Mais est-ce suffisant ?
« Pour l’instant, ça n’endigue pas le fléau », répond maître Laure Boutron-Marmion, avocate des familles ayant porté plainte contre TikTok et fondatrice du collectif Algos Victima, qui a pour but de responsabiliser les entreprises de médias sociaux.
Un dispositif trop discret…, et sans réelle efficacité
Depuis 2024, les plaintes contre TikTok se multiplient. En France, onze familles accusent la plateforme de nuire à la santé mentale et physique de leurs enfants. Aux États-Unis, près de 2 000 familles ont intenté une action collective contre le réseau social chinois, l’accusant de promouvoir le suicide, l’automutilation et une dépendance toxique. À cela s’ajoute une plainte groupée de quatorze procureurs généraux américains. Les premiers procès sont attendus pour l’automne 2025 outre-Atlantique, et début 2026 en France.
Dans ce contexte, l’arrivée de Thrive aurait pu apparaître comme une réponse forte. Mais le dispositif reste étonnamment discret. « C’est intrigant. Si le système fonctionne, ils devraient en parler », s’étonne Maître Laure Boutron-Marmion, avocate spécialisée dans la défense des victimes de réseaux sociaux.
Et ce silence n’est peut-être pas anodin. Car à y regarder de plus près, Thrive présente déjà plusieurs failles techniques. « Selon le hash utilisé, il suffirait de modifier un pixel ou le sens d’une image pour contourner le système », pointe Thibaut Henin, cyberexpert judiciaire.
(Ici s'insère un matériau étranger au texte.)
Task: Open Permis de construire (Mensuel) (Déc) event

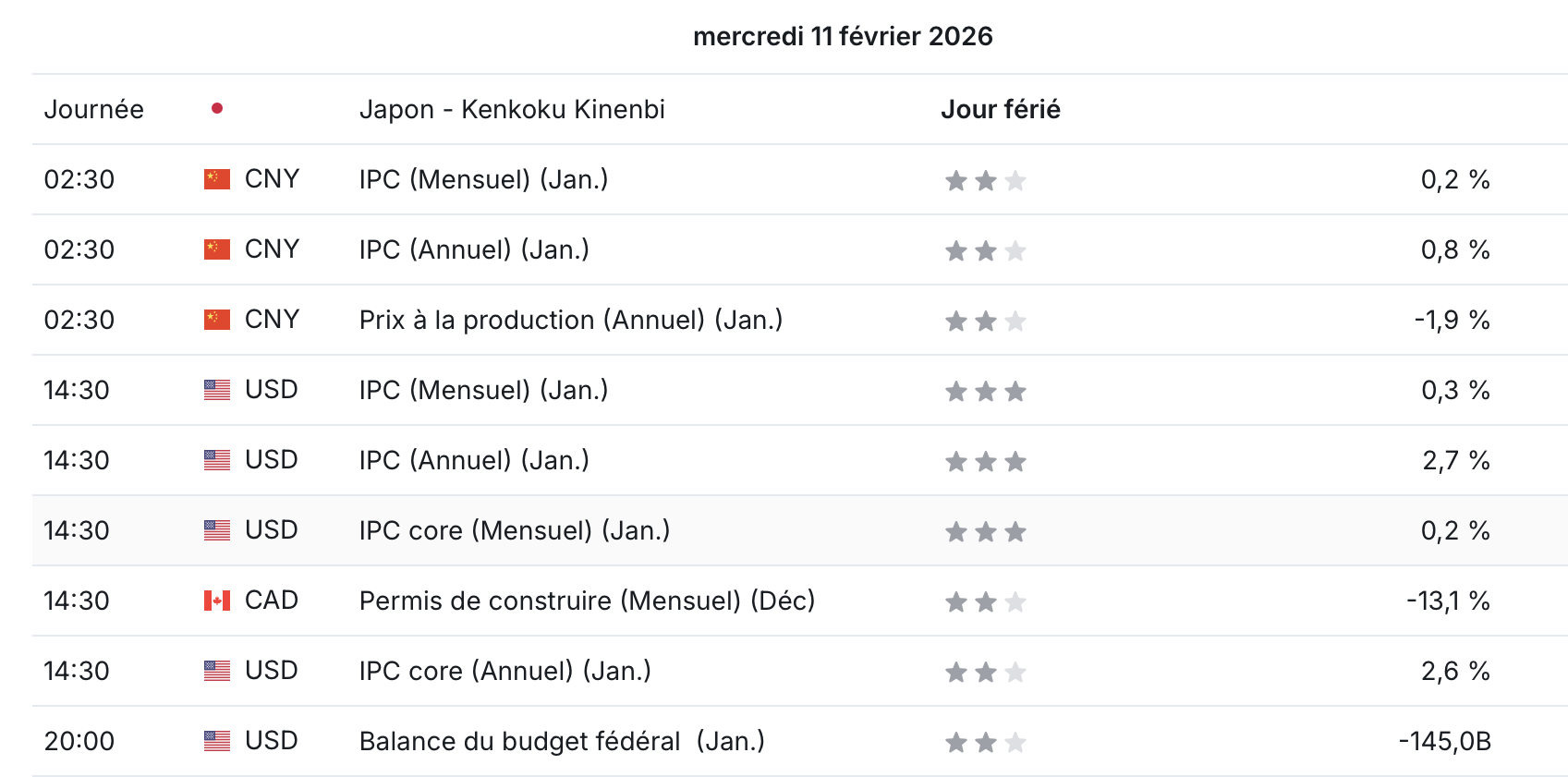Action: click(x=588, y=601)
Sa consœur Corinne Henin ajoute : « Même repéré au bout d’un jour, le contenu aura eu le temps de circuler largement. Le système ne bloquera que la cinquième ou sixième génération de viralité. »
On modérera le contenu quand on aura envie de le modérer
Thrive pourrait atténuer la propagation de certains contenus, mais pas les empêcher. D’autant que le dernier mot revient toujours aux plateformes elles-mêmes. Une fois les signaux de contenu nocif détectés, c’est à elles de juger s’ils enfreignent leurs politiques. « L’efficacité du programme dépend des signaux réellement échangés, et de la volonté des plateformes à modérer leurs contenus », résume Thibaut Henin.
Mais veulent-elles vraiment jouer le jeu ? Difficile à dire : Meta, Snapchat et TikTok refusent pour l’instant de communiquer sur le programme. De quoi alimenter les soupçons : Thrive est-il une réponse sincère à la crise, ou un simple coup de communication en prévision des procès à venir ? Le doute est permis, surtout de la part d’acteurs dont le modèle économique repose sur l’attention, et qui, pour certains, ont choisi de réduire leur effort de modération.